(Données de pointage des cibles)
▶

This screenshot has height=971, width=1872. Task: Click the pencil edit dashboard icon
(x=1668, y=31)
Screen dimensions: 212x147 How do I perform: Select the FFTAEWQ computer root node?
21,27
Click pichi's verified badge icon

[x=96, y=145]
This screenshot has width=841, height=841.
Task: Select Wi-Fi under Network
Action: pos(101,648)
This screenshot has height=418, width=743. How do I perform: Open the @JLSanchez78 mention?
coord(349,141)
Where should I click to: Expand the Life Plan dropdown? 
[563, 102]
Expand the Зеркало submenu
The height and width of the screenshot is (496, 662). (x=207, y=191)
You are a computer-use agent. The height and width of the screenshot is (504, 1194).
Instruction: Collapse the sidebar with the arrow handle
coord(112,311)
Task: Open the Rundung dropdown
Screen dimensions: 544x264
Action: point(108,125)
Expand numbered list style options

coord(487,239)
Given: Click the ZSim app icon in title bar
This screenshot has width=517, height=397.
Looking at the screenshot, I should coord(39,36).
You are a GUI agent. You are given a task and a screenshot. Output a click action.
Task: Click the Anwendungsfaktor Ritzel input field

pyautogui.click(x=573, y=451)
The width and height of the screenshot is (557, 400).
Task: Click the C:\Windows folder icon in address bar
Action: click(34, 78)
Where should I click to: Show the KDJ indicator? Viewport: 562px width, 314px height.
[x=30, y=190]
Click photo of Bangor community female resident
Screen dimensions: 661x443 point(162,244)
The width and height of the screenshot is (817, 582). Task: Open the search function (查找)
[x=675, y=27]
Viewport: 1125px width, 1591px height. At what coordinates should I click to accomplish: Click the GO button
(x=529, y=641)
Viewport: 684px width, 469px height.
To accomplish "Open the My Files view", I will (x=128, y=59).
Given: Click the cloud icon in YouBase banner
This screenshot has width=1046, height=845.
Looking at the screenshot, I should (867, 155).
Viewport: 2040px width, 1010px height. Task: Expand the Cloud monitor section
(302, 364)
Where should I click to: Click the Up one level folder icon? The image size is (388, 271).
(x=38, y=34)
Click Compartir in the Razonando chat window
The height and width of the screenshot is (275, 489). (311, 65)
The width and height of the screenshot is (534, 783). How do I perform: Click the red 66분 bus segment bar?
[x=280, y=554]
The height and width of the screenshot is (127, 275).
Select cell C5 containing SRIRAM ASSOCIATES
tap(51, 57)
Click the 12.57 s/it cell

◀

## Consigne:
Convertissez toutes les lignes des enregistrements ci-dessus en une liste numérotée, sans reprendre les lignes vides.

## Corrigé:
1. This screenshot has height=971, width=1872. Task: Click the pencil edit dashboard icon
2. (x=1668, y=31)
3. Screen dimensions: 212x147 How do I perform: Select the FFTAEWQ computer root node?
4. 21,27
5. Click pichi's verified badge icon
6. [x=96, y=145]
7. This screenshot has width=841, height=841.
8. Task: Select Wi-Fi under Network
9. Action: pos(101,648)
10. This screenshot has height=418, width=743. How do I perform: Open the @JLSanchez78 mention?
11. coord(349,141)
12. Where should I click to: Expand the Life Plan dropdown? 
13. [563, 102]
14. Expand the Зеркало submenu
15. The height and width of the screenshot is (496, 662). (x=207, y=191)
16. You are a computer-use agent. The height and width of the screenshot is (504, 1194).
17. Instruction: Collapse the sidebar with the arrow handle
18. coord(112,311)
19. Task: Open the Rundung dropdown
20. Screen dimensions: 544x264
21. Action: point(108,125)
22. Expand numbered list style options
23. coord(487,239)
24. Given: Click the ZSim app icon in title bar
25. This screenshot has width=517, height=397.
26. Looking at the screenshot, I should coord(39,36).
27. You are a GUI agent. You are given a task and a screenshot. Output a click action.
28. Task: Click the Anwendungsfaktor Ritzel input field
29. pyautogui.click(x=573, y=451)
30. The width and height of the screenshot is (557, 400).
31. Task: Click the C:\Windows folder icon in address bar
32. Action: click(34, 78)
33. Where should I click to: Show the KDJ indicator? Viewport: 562px width, 314px height.
34. [x=30, y=190]
35. Click photo of Bangor community female resident
36. Screen dimensions: 661x443 point(162,244)
37. The width and height of the screenshot is (817, 582). Task: Open the search function (查找)
38. [x=675, y=27]
39. Viewport: 1125px width, 1591px height. At what coordinates should I click to accomplish: Click the GO button
40. (x=529, y=641)
41. Viewport: 684px width, 469px height.
42. To accomplish "Open the My Files view", I will (x=128, y=59).
43. Given: Click the cloud icon in YouBase banner
44. This screenshot has width=1046, height=845.
45. Looking at the screenshot, I should (867, 155).
46. Viewport: 2040px width, 1010px height. Task: Expand the Cloud monitor section
47. (302, 364)
48. Where should I click to: Click the Up one level folder icon? The image size is (388, 271).
49. (x=38, y=34)
50. Click Compartir in the Razonando chat window
51. The height and width of the screenshot is (275, 489). (311, 65)
52. The width and height of the screenshot is (534, 783). How do I perform: Click the red 66분 bus segment bar?
53. [x=280, y=554]
54. The height and width of the screenshot is (127, 275).
55. Select cell C5 containing SRIRAM ASSOCIATES
56. tap(51, 57)
57. Click the 12.57 s/it cell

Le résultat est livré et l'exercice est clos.